Some forms of arthritis can strike children or even infants. By far, the most common type of childhood arthritis is juvenile idiopathic arthritis, often simply called juvenile arthritis (JA). On average, Black children are more likely to have rheumatoid factor (RF)-positive polyarthritis and less likely to have oligoarticular or early-onset antinuclear antibody (ANA). Black children are also typically older at the onset of the disease than white children, according to a study.
Juvenile arthritis follows three basic patterns. About half of all children with the disease have arthritis in four or fewer large joints, including the knees, ankles, or wrists. Doctors call this oligoarticular arthritis. About 40 percent have arthritis in five or more joints, often in smaller joints like the knuckles or toes. This is known as polyarticular arthritis. There are two types of polyarticular arthritis: polyarticular-RF positive arthritis and polyarticular-RF negative arthritis. This form of arthritis is more likely to last into adulthood.

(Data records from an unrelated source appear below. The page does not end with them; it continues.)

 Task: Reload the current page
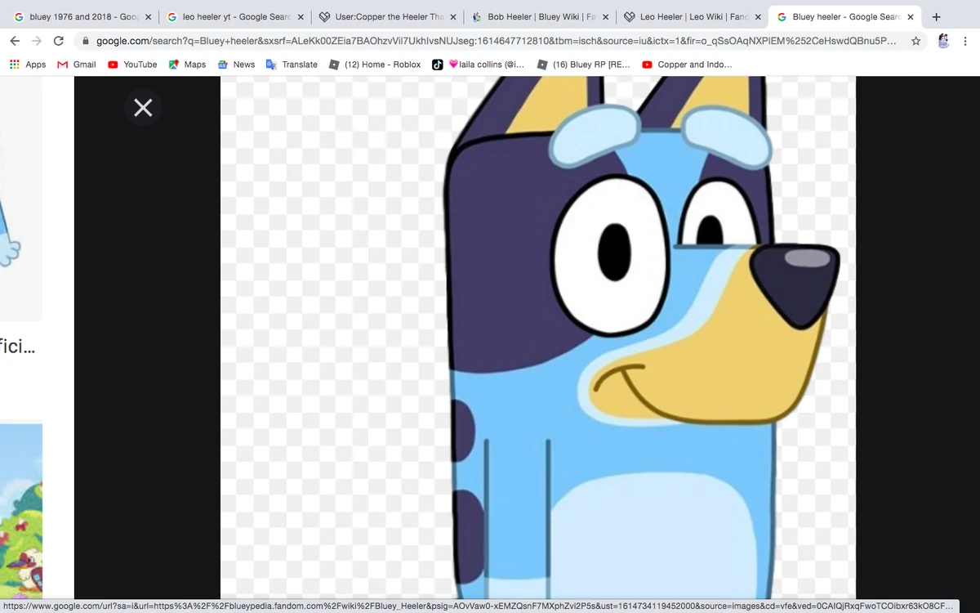[57, 39]
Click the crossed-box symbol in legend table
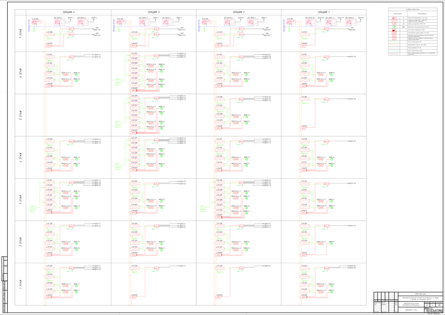 click(394, 33)
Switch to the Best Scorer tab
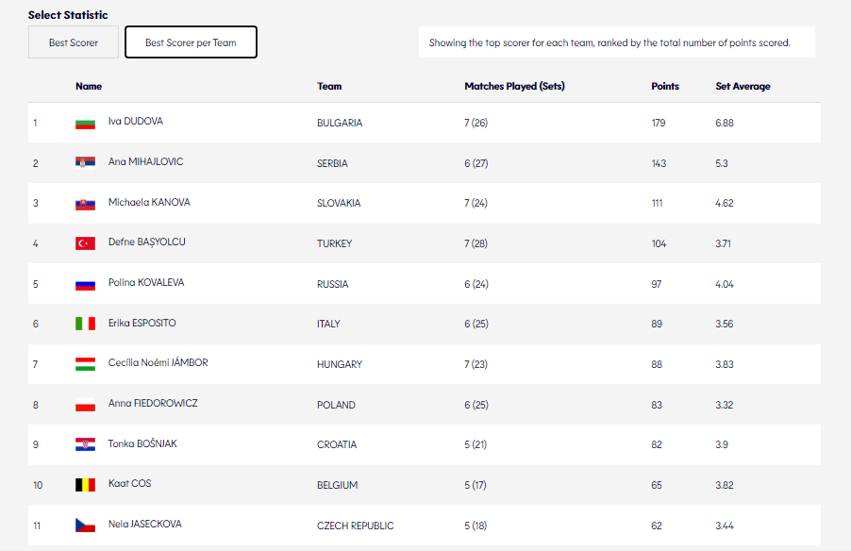The height and width of the screenshot is (551, 851). [74, 42]
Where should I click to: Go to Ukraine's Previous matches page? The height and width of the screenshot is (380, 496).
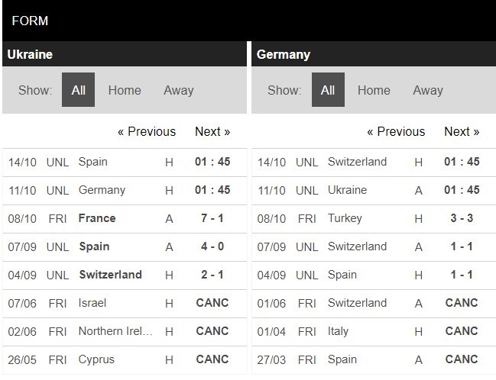pyautogui.click(x=147, y=131)
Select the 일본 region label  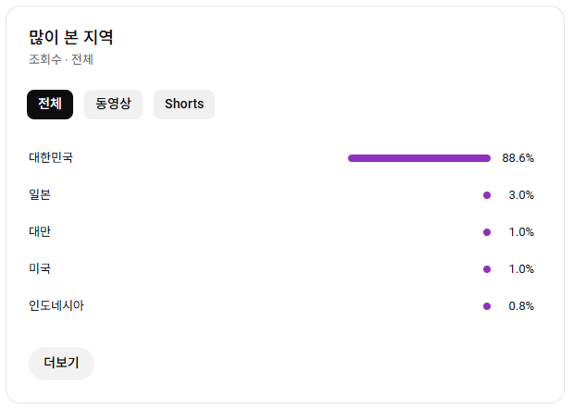click(40, 195)
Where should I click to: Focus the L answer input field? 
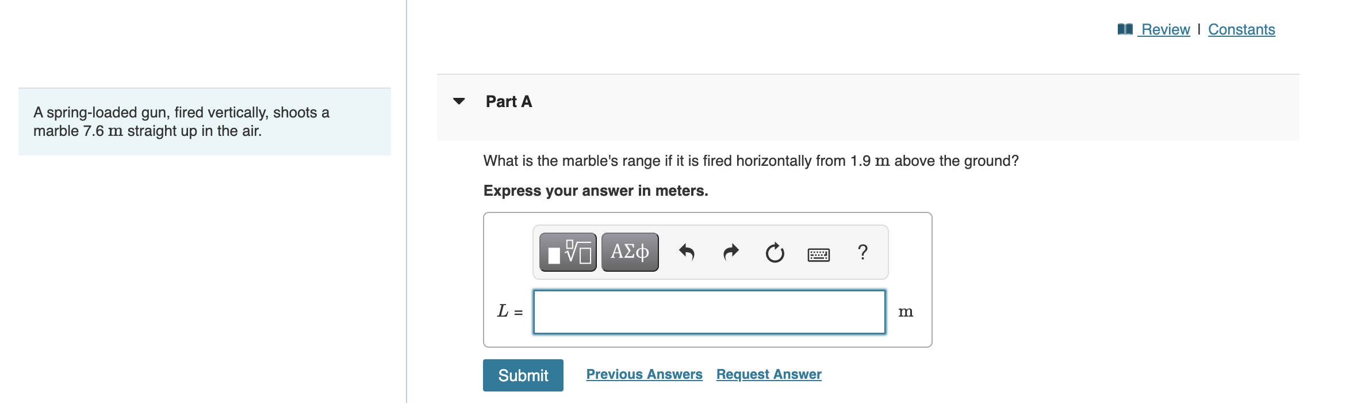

The final form of juvenile arthritis, called systemic, affects 10 percent of all patients. This condition may strike any number of joints. But systemic arthritis isn’t limited to the joints. The inflammation may involve internal organs like the heart and liver and often triggers a light skin rash and a fever.
Juvenile arthritis occurs in children 16 and younger. The disease is more common in girls than boys. According to the American College of Rheumatology, about one child of every 1,000 in the United States has the condition.
What are the symptoms of juvenile arthritis?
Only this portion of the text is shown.